**** Texte du document

Suggestion 3 pour une éducation féministe : « Apprends-lui que les « rôles de genre » n’ont absolument aucun sens »
Apprends-lui que les « rôles de genre » n’ont absolument aucun sens. Ne t’avise jamais de lui dire qu’elle devrait ou ne devrait pas faire quelque chose «parce que tu es une fille». «Parce que tu es une fille» ne sera jamais une bonne raison pour quoi que ce soit. Jamais.
Je me souviens que, petite, on me disait de « me baisser comme il faut pour balayer, comme une fille ». Ce qui signifiait que balayer était un truc de fille. J’aurais préféré qu’on me dise simplement: « Baisse-toi et balaie comme il faut, parce que le sol sera plus propre ainsi ». Et j’aurais préféré qu’on dise la même chose à mes frères.
Il y a eu récemment des débats sur les réseaux sociaux nigérians au sujet des femmes et de la cuisine, notamment sur la façon dont une épouse doit cuisiner pour son mari. C’est drôle-de cette façon dont les choses désespérantes sont drôles qu’en 2016 . on parle encore de cuisine comme d’une sorte de «test de mariabilité» pour les femmes. Savoir cuisiner n’est pas une compétence pré-installée dans le vagin. Cuisiner s’apprend. Cuisiner -de même que les tâches domestiques en général – est une compétence de base qu’idéalement les hommes comme les femmes devraient avoir. C’est également une compétence qui se refuse parfois aux hommes comme aux femmes.
Nous devons aussi remettre en cause l’idée du mariage comme récompense pour les femmes, parce que c’est cela, le fondement de ces débats absurdes. Si nous cessions de conditionner les femmes de façon à ce qu’elles voient le mariage comme une récompense, nous aurions moins besoin de débattre du fait qu’une épouse doive savoir cuisiner pour mériter cette récompense.

********

• [Les consignes]:
**A)** Relevez, hors titre, chacune des expressions distinctes placées entre guillemets dans le texte sur l'éducation féministe.
**B)** Recopiez le passage du texte sur l'éducation féministe allant de « Je me souviens » à « à mes frères. ».

**** Section des données

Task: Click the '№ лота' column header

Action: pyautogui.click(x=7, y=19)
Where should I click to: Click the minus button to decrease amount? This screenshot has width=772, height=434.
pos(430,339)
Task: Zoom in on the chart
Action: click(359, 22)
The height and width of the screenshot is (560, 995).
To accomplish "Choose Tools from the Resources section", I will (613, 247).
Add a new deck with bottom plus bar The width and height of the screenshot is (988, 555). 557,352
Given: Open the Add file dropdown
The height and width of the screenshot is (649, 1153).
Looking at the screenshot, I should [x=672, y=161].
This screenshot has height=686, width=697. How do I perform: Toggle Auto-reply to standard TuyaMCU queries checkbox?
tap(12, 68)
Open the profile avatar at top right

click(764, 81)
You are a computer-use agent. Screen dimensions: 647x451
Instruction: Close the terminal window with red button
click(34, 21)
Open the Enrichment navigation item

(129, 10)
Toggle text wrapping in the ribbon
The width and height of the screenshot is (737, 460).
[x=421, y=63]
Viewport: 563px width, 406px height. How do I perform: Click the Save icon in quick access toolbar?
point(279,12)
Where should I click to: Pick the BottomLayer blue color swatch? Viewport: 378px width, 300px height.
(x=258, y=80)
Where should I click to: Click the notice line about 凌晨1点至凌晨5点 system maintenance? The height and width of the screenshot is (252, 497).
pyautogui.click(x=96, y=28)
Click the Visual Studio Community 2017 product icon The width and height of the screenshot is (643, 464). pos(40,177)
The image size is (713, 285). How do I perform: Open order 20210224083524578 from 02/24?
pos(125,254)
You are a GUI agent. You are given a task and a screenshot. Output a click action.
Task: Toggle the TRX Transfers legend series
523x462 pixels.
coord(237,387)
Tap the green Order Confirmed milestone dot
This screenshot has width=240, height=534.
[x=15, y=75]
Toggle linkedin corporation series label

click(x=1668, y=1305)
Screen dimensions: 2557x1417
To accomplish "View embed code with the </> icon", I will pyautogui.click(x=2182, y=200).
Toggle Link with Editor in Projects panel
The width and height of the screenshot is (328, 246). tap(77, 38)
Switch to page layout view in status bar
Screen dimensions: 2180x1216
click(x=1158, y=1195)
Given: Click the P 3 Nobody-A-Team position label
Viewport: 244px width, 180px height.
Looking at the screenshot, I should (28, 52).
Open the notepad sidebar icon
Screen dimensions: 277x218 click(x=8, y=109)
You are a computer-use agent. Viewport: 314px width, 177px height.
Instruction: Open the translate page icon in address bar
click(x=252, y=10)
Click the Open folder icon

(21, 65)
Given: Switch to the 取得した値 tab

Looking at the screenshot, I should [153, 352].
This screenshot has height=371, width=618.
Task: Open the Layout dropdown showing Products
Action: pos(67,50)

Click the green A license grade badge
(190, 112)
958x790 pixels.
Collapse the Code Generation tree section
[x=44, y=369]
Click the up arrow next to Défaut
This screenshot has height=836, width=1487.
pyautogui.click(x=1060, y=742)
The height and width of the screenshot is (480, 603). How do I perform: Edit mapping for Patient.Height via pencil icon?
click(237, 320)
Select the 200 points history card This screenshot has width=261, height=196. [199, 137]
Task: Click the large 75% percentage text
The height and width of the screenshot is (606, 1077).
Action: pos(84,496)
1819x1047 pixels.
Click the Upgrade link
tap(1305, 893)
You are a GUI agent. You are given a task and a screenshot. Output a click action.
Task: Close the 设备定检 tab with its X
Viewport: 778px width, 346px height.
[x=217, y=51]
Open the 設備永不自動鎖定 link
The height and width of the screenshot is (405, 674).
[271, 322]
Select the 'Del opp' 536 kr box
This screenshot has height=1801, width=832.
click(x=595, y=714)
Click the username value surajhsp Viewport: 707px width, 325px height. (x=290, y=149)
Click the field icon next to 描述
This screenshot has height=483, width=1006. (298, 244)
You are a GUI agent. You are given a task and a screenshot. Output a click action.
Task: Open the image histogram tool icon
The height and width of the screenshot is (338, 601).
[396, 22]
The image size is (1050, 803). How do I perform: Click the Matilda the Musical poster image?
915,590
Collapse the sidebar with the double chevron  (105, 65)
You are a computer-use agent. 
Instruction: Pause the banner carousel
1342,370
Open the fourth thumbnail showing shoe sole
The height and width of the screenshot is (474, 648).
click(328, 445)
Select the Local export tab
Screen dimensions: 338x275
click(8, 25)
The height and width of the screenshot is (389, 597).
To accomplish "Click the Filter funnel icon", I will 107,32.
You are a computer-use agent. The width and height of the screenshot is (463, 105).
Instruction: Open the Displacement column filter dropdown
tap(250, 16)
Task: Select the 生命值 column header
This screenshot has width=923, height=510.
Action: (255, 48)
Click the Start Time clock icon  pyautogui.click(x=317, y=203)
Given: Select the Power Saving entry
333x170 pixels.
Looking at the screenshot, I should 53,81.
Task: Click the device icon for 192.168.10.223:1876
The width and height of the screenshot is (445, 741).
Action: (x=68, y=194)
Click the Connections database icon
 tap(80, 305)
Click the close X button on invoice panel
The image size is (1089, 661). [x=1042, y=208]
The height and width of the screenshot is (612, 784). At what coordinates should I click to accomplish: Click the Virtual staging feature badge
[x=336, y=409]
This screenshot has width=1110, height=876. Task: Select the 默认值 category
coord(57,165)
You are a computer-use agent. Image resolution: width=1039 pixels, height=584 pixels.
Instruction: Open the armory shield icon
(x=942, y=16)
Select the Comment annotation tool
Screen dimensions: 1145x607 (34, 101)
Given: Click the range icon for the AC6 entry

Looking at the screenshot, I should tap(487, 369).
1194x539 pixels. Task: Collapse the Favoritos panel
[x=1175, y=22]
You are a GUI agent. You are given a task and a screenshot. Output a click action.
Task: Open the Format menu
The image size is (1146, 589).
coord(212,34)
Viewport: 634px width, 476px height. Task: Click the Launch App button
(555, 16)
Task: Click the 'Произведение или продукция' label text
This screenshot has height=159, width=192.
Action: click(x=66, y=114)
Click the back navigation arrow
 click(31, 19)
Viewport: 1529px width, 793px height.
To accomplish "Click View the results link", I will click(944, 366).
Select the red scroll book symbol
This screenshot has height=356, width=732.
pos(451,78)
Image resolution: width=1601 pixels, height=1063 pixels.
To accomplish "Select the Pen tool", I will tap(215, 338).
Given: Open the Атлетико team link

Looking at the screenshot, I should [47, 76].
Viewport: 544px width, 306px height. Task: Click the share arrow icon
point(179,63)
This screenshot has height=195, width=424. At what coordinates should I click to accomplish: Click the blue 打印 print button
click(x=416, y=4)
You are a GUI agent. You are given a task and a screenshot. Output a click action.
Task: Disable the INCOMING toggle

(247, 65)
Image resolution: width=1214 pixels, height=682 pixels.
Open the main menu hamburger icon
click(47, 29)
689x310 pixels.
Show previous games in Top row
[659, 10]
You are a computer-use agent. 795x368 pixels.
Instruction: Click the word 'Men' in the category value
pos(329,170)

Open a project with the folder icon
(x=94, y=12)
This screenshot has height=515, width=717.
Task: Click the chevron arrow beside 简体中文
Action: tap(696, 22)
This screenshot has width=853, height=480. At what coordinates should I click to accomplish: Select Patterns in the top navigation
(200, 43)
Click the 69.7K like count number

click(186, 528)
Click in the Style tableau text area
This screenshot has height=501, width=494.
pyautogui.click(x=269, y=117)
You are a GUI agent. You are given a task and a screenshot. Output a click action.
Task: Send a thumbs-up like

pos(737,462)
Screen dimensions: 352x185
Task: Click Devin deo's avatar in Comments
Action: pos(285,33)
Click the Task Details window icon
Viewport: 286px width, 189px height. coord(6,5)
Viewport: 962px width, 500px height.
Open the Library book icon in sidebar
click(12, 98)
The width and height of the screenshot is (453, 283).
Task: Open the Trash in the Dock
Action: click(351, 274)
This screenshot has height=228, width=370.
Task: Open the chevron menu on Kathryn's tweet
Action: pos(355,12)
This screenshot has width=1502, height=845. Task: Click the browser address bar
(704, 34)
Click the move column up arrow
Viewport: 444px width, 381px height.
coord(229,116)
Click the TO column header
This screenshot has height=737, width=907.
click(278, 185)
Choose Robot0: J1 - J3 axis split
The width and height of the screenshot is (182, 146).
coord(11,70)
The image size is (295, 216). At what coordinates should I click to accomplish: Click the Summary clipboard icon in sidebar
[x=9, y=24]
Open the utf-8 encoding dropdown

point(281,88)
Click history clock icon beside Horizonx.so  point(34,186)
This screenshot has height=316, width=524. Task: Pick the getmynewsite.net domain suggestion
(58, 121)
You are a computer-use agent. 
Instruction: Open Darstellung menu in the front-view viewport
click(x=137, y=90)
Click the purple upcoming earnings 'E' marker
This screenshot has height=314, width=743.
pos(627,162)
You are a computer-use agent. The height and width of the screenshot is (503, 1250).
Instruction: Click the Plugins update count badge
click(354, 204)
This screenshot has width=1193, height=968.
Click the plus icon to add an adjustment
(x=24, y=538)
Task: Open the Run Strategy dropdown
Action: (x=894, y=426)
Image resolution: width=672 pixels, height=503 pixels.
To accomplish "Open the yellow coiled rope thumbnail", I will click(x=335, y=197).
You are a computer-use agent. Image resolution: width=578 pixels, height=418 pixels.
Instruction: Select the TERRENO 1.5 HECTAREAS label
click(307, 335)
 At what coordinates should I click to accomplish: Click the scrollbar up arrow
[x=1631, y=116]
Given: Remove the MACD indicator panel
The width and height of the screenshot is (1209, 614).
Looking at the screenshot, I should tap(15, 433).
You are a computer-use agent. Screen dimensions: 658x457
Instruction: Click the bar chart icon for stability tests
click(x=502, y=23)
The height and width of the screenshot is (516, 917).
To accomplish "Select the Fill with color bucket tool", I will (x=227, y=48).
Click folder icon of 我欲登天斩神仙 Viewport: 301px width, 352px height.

********

• [Corrigé par consigne]:
**A)**
« rôles de genre »
« parce que tu es une fille »
« me baisser comme il faut pour balayer, comme une fille »
« Baisse-toi et balaie comme il faut, parce que le sol sera plus propre ainsi »
« test de mariabilité »

**B)**
Je me souviens que, petite, on me disait de « me baisser comme il faut pour balayer, comme une fille ». Ce qui signifiait que balayer était un truc de fille. J’aurais préféré qu’on me dise simplement: « Baisse-toi et balaie comme il faut, parce que le sol sera plus propre ainsi ». Et j’aurais préféré qu’on dise la même chose à mes frères.